#### [What you will do]
Retype the records starting with the line that contains "Reasons for bi_db_open" and continuing through the line that contains "Girls' School Uniform (121, 60)", including both of those lines.

:: Available records

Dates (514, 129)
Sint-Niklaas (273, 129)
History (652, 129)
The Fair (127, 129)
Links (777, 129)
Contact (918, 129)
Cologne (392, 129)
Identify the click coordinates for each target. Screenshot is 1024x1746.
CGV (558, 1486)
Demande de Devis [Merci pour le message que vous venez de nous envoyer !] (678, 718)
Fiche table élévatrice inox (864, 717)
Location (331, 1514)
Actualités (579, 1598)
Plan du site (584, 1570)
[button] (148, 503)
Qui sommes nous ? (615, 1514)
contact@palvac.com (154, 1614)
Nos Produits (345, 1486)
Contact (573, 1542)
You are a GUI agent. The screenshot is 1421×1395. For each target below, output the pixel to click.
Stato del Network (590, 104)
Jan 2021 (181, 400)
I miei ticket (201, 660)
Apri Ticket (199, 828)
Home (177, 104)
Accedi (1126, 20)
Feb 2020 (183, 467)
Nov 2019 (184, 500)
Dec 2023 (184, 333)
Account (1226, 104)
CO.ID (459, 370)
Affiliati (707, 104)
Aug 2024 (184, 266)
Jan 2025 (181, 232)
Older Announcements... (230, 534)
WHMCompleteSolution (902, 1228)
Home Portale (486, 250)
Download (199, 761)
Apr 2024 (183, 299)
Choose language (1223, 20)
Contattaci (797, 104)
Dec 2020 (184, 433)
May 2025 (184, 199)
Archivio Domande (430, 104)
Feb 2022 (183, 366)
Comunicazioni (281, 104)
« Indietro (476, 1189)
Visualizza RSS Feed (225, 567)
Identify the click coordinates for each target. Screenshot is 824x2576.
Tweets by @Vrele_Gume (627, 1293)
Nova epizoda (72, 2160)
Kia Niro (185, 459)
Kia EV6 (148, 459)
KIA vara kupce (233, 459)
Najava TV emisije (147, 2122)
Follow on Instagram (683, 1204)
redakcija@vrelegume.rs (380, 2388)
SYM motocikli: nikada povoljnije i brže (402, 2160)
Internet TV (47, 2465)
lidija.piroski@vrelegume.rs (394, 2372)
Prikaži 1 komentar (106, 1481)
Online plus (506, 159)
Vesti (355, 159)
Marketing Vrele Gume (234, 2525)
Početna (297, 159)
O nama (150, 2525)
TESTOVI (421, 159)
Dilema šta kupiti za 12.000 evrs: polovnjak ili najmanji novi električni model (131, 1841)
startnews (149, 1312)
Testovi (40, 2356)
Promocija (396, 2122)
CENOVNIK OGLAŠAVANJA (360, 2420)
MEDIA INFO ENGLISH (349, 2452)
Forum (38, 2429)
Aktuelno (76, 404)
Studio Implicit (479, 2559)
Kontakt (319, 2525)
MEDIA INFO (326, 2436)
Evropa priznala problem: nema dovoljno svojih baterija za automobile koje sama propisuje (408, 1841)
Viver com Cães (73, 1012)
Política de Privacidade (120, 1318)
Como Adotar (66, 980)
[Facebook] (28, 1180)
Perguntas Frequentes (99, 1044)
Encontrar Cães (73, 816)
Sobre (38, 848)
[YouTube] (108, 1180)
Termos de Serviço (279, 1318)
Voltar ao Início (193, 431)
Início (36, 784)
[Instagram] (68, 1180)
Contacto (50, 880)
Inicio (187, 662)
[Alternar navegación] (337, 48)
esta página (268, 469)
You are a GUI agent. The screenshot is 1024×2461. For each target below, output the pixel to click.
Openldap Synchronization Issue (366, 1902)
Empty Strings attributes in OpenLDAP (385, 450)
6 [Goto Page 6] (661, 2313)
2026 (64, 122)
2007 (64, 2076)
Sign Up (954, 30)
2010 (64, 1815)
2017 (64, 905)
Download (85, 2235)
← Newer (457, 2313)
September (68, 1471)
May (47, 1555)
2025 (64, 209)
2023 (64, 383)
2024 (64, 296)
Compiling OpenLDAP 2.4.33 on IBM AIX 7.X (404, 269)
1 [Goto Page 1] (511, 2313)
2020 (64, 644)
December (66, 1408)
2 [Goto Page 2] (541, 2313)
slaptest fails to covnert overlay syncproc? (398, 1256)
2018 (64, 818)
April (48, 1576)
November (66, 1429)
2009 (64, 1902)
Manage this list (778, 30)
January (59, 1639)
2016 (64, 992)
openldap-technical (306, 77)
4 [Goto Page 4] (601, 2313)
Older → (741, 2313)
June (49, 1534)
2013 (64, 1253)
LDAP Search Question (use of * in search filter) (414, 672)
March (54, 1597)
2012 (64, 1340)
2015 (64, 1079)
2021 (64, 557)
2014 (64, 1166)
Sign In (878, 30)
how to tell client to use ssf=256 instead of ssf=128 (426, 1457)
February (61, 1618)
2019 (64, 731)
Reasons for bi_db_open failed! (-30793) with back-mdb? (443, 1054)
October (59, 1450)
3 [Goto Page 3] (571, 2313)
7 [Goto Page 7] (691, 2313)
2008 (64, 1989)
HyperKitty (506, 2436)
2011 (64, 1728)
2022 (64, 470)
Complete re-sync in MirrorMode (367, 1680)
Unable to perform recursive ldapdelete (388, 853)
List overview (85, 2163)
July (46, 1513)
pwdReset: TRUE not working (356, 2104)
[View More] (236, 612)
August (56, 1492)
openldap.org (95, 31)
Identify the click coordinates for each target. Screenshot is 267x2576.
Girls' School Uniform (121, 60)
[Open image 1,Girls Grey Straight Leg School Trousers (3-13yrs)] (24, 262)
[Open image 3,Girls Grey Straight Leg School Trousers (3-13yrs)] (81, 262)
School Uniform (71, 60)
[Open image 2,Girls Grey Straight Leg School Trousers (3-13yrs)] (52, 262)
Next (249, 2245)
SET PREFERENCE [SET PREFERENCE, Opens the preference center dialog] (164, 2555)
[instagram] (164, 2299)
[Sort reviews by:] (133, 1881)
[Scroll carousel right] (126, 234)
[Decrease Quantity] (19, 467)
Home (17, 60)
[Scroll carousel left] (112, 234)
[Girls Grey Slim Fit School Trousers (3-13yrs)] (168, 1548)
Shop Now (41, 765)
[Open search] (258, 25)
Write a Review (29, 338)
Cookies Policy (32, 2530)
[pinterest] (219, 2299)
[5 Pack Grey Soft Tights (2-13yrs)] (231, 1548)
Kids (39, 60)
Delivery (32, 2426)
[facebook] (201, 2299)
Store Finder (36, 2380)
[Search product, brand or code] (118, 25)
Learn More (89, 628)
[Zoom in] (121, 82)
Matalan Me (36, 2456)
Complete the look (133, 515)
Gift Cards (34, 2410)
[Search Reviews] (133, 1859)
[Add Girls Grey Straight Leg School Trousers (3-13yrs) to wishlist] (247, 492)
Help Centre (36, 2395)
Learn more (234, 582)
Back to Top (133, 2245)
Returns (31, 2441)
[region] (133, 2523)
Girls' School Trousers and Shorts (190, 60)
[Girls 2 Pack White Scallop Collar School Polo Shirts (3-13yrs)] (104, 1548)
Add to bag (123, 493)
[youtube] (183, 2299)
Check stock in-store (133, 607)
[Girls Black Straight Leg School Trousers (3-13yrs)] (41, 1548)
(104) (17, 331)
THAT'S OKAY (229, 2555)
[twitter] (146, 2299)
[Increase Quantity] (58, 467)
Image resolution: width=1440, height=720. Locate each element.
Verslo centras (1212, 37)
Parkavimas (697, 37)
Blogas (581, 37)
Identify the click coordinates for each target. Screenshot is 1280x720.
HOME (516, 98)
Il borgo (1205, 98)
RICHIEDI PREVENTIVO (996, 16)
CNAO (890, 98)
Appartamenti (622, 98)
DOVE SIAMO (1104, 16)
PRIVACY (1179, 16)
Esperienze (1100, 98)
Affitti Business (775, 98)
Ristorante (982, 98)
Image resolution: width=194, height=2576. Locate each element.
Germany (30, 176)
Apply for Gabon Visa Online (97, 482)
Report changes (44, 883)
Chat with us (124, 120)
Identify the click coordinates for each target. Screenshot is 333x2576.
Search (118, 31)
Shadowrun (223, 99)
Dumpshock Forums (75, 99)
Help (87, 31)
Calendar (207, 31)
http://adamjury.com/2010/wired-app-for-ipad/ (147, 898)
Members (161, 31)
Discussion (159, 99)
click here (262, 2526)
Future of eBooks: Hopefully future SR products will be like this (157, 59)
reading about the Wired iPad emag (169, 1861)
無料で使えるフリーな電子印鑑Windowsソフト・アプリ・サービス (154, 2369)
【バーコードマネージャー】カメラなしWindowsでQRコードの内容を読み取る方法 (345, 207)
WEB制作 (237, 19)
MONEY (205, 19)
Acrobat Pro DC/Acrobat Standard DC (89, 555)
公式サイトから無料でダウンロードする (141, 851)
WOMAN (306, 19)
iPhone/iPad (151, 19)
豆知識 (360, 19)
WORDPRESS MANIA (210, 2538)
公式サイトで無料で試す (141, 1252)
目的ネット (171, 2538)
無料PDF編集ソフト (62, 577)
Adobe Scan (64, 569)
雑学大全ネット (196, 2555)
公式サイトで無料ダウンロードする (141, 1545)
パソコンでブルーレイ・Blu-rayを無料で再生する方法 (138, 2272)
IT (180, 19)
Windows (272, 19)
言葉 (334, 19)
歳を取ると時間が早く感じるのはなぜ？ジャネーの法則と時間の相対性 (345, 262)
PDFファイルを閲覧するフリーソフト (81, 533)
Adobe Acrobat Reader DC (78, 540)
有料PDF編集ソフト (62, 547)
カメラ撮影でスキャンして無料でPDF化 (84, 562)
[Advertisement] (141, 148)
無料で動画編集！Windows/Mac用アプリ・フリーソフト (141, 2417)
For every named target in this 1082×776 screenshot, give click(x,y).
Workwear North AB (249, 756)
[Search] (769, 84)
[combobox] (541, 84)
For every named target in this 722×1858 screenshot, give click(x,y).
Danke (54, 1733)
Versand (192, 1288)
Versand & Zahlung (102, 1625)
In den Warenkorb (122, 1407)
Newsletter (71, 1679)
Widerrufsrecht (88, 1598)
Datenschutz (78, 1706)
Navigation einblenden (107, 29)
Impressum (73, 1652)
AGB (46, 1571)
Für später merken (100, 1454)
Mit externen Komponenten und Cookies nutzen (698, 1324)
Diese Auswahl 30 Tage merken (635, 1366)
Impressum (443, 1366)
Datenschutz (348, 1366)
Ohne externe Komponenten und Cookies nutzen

::::

#### [Result of the exercise]
Reasons for bi_db_open failed! (-30793) with back-mdb? (443, 1054)
October (59, 1450)
3 [Goto Page 3] (571, 2313)
7 [Goto Page 7] (691, 2313)
2008 (64, 1989)
HyperKitty (506, 2436)
2011 (64, 1728)
2022 (64, 470)
Complete re-sync in MirrorMode (367, 1680)
Unable to perform recursive ldapdelete (388, 853)
List overview (85, 2163)
July (46, 1513)
pwdReset: TRUE not working (356, 2104)
[View More] (236, 612)
August (56, 1492)
openldap.org (95, 31)
Identify the click coordinates for each target. Screenshot is 267x2576.
Girls' School Uniform (121, 60)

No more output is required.